Стройка нового дома и переезд в него были важными этапами ее жизни, вернее, той ее части, которой мы были свидетели. Больше всего бабке хотелось спокойно дожить, и новый дом был для нее и опорой, и радостью, и продолжением старого, построенного еще отцом. Он олицетворял ее мужество, ее выбор остаться в родной деревне, невзирая ни на что ("Я здесь родилась, я здесь и лежать буду"). Возрожденный, ее дом стоял как живой памятник ее несгибаемого характера.

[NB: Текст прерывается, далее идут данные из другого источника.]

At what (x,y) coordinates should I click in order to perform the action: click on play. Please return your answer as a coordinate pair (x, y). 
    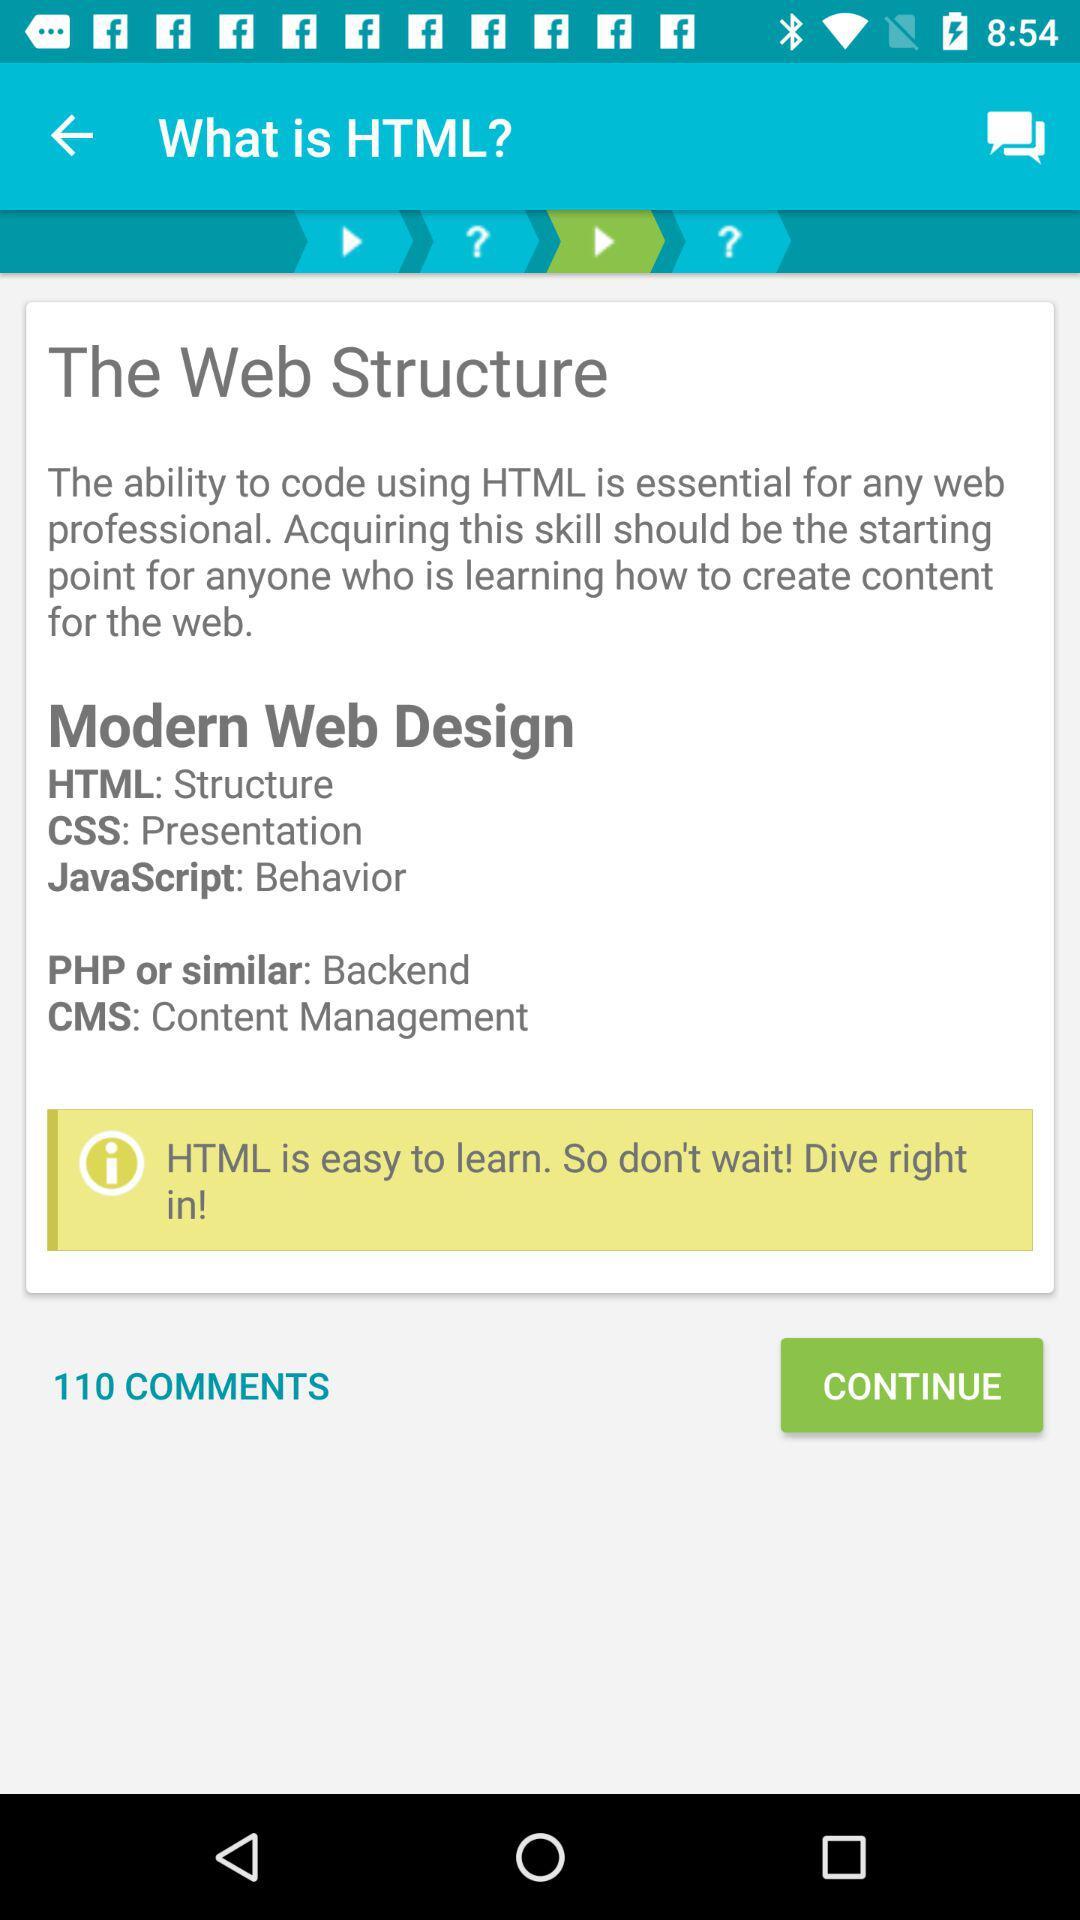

Но как ни приятно было заканчить рассказ на прочной ноте и оставить счастливую тетю Шуру в ее новом старом жилище, жизнь неслась и ломила свою линию, плюя на все законы литературы. Как-то летом ребята с обстановочного катера (катер, занимающийся судовой обстановкой — бакенами и створами) попросились помыться в тети Шуриной бане, стоявшей под одной крышей с ее избой. В четыре утра егерь Володя, ночевавший в соседнем доме, вышел на улицу. Ночь была белая, солнце светило вовсю и вовсю пылала тети шурина баня. Дом тоже горел, хотя к нему еще можно было подойти. Володя затарабанил в дверь, в окно, тетя Шура долго просыпалась, не могла понять, что от нее хотят, не верила, что горит, (" Удди, парень, че попало собирашь!"), потом выскочила с чемоданом, куда еле успела покидать самое необходимое. Дом сгорел дотла, сгорели кошки, петух… С тетей Шурой случился гипертонический крис, ее увезли санзаданьем в Бор, где она месяц пролежала в больнице. Вернулась домой странная, "с головой не то у нее", — все говорили. Жила в том самом домишке, где ночевал егерь Вовка. Когда я зашел к ней, она с ходу закричала что-то вроде:
— Разорили!
Была она похудевшая, осунувшаяся, с лихорадочно горящими глазами. Показала, что привезла с собой из Бора — чайник, ведро, посуду, одежду, все то, что собрали ей всей больницей. Из Бахты тоже привозили кто, что может. Она причитала: — Добрые люди не дадут пропасть! Требовала, чтоб катерские ответили за пожар, купили лес, стройматериал. Те во главе с капитаном отстранялись:
— Ничего не знаем, ни при чем мы.
Так и жила бабка в чужой старой избенке, вела вязкие переговары с районным начальством о строительстве. Болела давлением все сильней и сильней, потом добавился рак — лежала в районе, откуда ее, как безнадежную сбагрили домой, где она вскоре умерла.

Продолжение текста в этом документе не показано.